Enunciado: No documento de origem sobre a regulação das responsabilidades parentais, por que motivo o Tribunal se declara internacionalmente incompetente? Responda em uma a três frases.

Documento de origem:
Mais se apurou que as crianças e a progenitora residem, na mesma cidade onde residiam com o progenitor, até este ter regressado para Portugal, verificando-se, por conseguinte, que a residência habitual das crianças se consolidou em França.
Ora, estabelece o art° 9°, n° 1 do RGPTC que para decretar as providências tutelares cíveis é competente o tribunal da residência da criança no momento em que o processo for instaurado.
Por seu turno, elenca o art° 3°, do mesmo normativo, as providências tutelares cíveis, consignando na sua al. c) a regulação do exercício das responsabilidades parentais.
Acresce que, nos termos do art° 8°, n° 1 do Regulamento CE n° 2201/2003 do Conselho, de 27 de Novembro de 2003, os tribunais de um Estado-Membro são competentes em matéria de responsabilidade parental relativa a uma criança que resida habitualmente nesse Estado-Membro à data em que o processo seja instaurado no tribunal.
Dispõe, ainda, o art° 17° do Regulamento CE n° 2201/2003 do Conselho que o tribunal de um Estado-Membro no qual tenha sido instaurado um processo para o qual não tenha competência nos termos do presente regulamento e para o qual o tribunal de outro Estado-Membro seja competente, por força do presente regulamento, declara-se oficiosamente incompetente.
No caso sub judice, e confirme supra referido, resulta dos autos que as crianças têm a sua residência habitual em França, circunstância que já se verificava à data da instauração do processo.
Assim e nos termos dos supra citados artigos, competente para a presente acção são os tribunais franceses, mais concretamente, aquele com competência territorial na área de residência das crianças.
Face ao exposto, é este Tribunal internacionalmente incompetente para a acção de regulação do exercício das responsabilidades parentais das crianças Maria e Formoso.
A infracção das regras da competência internacional determina a incompetência absoluta do Tribunal, em conformidade com o disposto no art° 96°, al. a), do Código de Processo Civil.
Trata-se de uma excepção dilatória cuja procedência implica a absolvição do réu da instância ou o indeferimento em despacho liminar, quando o processo o comportar, em conformidade com o disposto nos arts 576°, n° 1 e n° 2 e 99° n° 1, ambos do Código de Processo Civil).

Dados extraídos:
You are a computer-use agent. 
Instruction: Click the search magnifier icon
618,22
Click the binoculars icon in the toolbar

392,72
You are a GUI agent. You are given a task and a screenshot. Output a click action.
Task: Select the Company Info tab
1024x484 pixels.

Resposta: As crianças têm residência habitual em França, situação que já se verificava quando o processo foi instaurado. O art.º 9.º, n.º 1 do RGPTC e o art.º 8.º, n.º 1 do Regulamento CE n.º 2201/2003 atribuem a competência ao tribunal da residência da criança nessa data. Por isso, são competentes os tribunais franceses da área de residência das crianças.